WRITTEN EXERCISE — Print each of the following lines verbatim, in order, changing nothing.

Extracted data lines
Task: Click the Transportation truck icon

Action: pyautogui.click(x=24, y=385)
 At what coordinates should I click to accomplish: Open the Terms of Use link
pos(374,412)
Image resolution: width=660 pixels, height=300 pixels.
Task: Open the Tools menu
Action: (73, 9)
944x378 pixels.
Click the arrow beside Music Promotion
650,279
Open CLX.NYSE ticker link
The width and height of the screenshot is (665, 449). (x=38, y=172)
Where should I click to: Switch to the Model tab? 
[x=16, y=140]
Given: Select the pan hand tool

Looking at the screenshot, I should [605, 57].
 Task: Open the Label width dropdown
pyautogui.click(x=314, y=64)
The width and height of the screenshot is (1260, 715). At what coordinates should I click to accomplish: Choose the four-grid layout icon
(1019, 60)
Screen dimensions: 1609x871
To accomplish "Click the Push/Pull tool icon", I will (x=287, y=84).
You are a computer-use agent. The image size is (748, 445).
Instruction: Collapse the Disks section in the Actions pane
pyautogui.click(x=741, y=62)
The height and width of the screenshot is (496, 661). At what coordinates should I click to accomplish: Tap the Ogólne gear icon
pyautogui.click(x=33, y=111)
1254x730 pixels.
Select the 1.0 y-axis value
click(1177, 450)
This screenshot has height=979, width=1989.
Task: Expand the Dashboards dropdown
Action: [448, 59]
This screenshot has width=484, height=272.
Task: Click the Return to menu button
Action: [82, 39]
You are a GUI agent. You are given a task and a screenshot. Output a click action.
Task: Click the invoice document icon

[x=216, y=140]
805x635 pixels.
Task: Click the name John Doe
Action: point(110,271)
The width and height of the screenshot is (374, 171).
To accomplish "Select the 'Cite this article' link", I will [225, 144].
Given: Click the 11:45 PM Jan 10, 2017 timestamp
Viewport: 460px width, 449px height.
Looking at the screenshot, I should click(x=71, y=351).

PROBLEM SOLUTION —
Task: Click the Transportation truck icon

Action: pyautogui.click(x=24, y=385)
 At what coordinates should I click to accomplish: Open the Terms of Use link
pos(374,412)
Image resolution: width=660 pixels, height=300 pixels.
Task: Open the Tools menu
Action: (73, 9)
944x378 pixels.
Click the arrow beside Music Promotion
650,279
Open CLX.NYSE ticker link
The width and height of the screenshot is (665, 449). (x=38, y=172)
Where should I click to: Switch to the Model tab? 
[x=16, y=140]
Given: Select the pan hand tool

Looking at the screenshot, I should [605, 57].
 Task: Open the Label width dropdown
pyautogui.click(x=314, y=64)
The width and height of the screenshot is (1260, 715). At what coordinates should I click to accomplish: Choose the four-grid layout icon
(1019, 60)
Screen dimensions: 1609x871
To accomplish "Click the Push/Pull tool icon", I will (x=287, y=84).
You are a computer-use agent. The image size is (748, 445).
Instruction: Collapse the Disks section in the Actions pane
pyautogui.click(x=741, y=62)
The height and width of the screenshot is (496, 661). At what coordinates should I click to accomplish: Tap the Ogólne gear icon
pyautogui.click(x=33, y=111)
1254x730 pixels.
Select the 1.0 y-axis value
click(1177, 450)
This screenshot has height=979, width=1989.
Task: Expand the Dashboards dropdown
Action: [448, 59]
This screenshot has width=484, height=272.
Task: Click the Return to menu button
Action: [82, 39]
You are a GUI agent. You are given a task and a screenshot. Output a click action.
Task: Click the invoice document icon

[x=216, y=140]
805x635 pixels.
Task: Click the name John Doe
Action: point(110,271)
The width and height of the screenshot is (374, 171).
To accomplish "Select the 'Cite this article' link", I will [225, 144].
Given: Click the 11:45 PM Jan 10, 2017 timestamp
Viewport: 460px width, 449px height.
Looking at the screenshot, I should click(x=71, y=351).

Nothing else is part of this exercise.